病院の医療従事者の髭における細菌の生態:横断研究
Bacterial ecology of hospital workers’ facial hair: a cross-sectional study
E. Wakeam*, R.A. Hernandez, D. Rivera Morales, S.R.G. Finlayson, M. Klompas, M.J. Zinner
*Brigham and Women’s Hospital, MA, USA
Journal of Hospital Infection (2014) 87, 63-67
医療従事者の髭に院内感染病原体が存在するかどうかは不明である。男性医療従事者 408 名の顔面の細菌保菌率を、髭のあり、なしで比較した。髭のある医療従事者のほうが、黄色ブドウ球菌(Staphylococcus aureus)(41.2%対 52.6%、P = 0.02)およびメチシリン耐性コアグラーゼ陰性ブドウ球菌(2.0%対 7.0%、P = 0.01)の保菌率が低かった。

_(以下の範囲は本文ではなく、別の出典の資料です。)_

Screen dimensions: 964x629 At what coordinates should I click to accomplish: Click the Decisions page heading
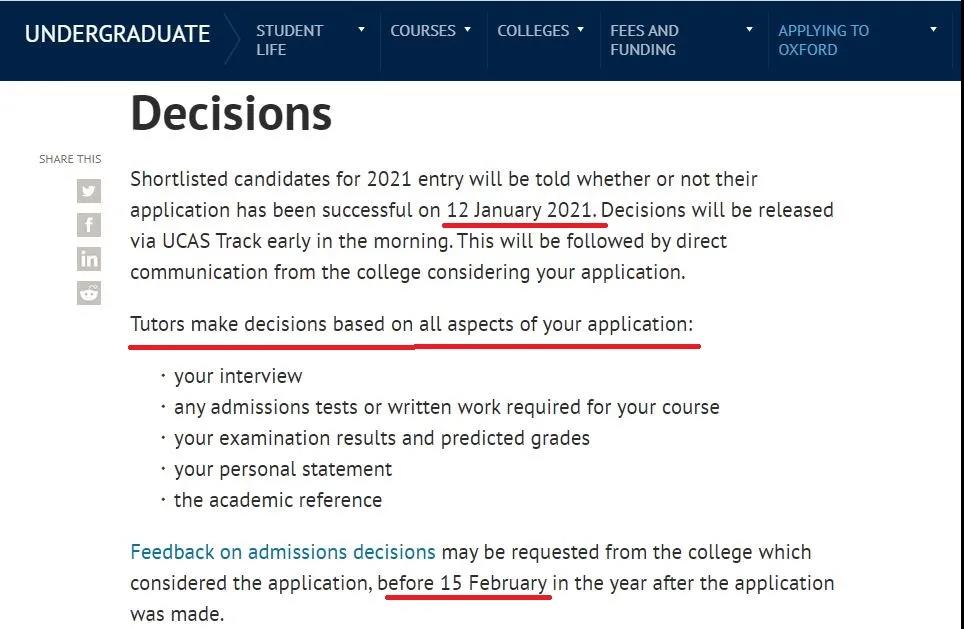point(231,114)
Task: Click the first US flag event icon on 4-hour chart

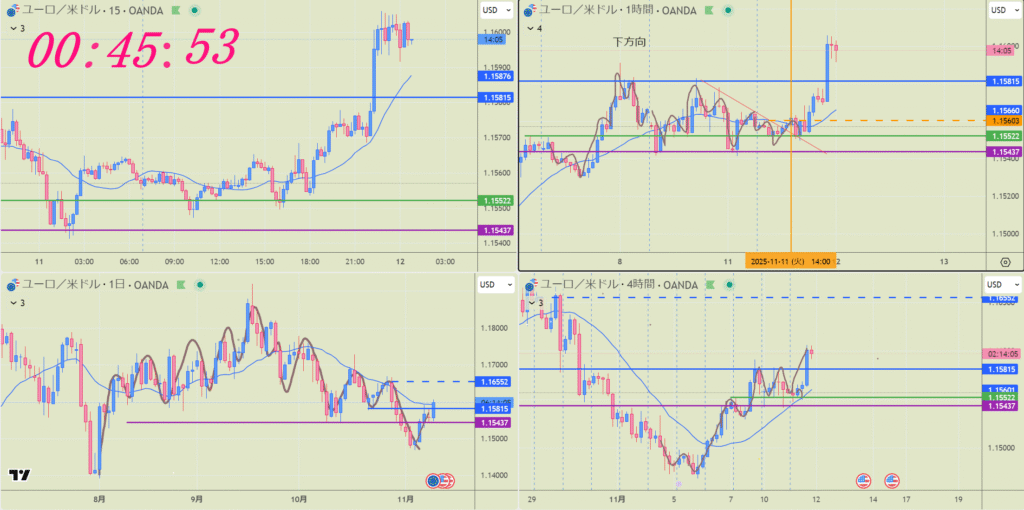Action: pos(864,479)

グラム陰性菌の保菌率はすべての医療従事者で低値であり、髭のタイプ※による保菌率の差は認められなかった。全般的に、男性医療従事者の保菌状態は髭のあり、なしで同等であった。しかし、特定の細菌種の保菌率は、髭のない職員のほうが高かった。
サマリー原文(英語)はこちら
監訳者コメント:
髭の有無で医療従事者の顔面への細菌の保菌率を調査したもので,全体での差はなかったが、黄色ブドウ球菌とメチシリン耐性コアグラーゼ陰性ブドウ球菌(MRCNS)だけは、髭があるほうがかえって菌数が有意に少ない結果となった。その理由として、毎日の髭剃りの動作は、少なからず皮膚表面に小さな傷をつくり、その部位にブドウ球菌類をつきやすくしているというもので、ちょうど外科手術における剃毛の場合に似ている。また、髭があると検体サンプリングが実施しにくいため、見かけ上低めにでている可能性もあるとしている。白衣やネクタイが感染源となりうるとの研究はあるが、髭と院内感染との関連性については不明で未解決である。
監訳者注:
※髭のタイプ:本研究では、髭なし、顎髭、ヤギ髭、口髭、およびその他の髭に分類している。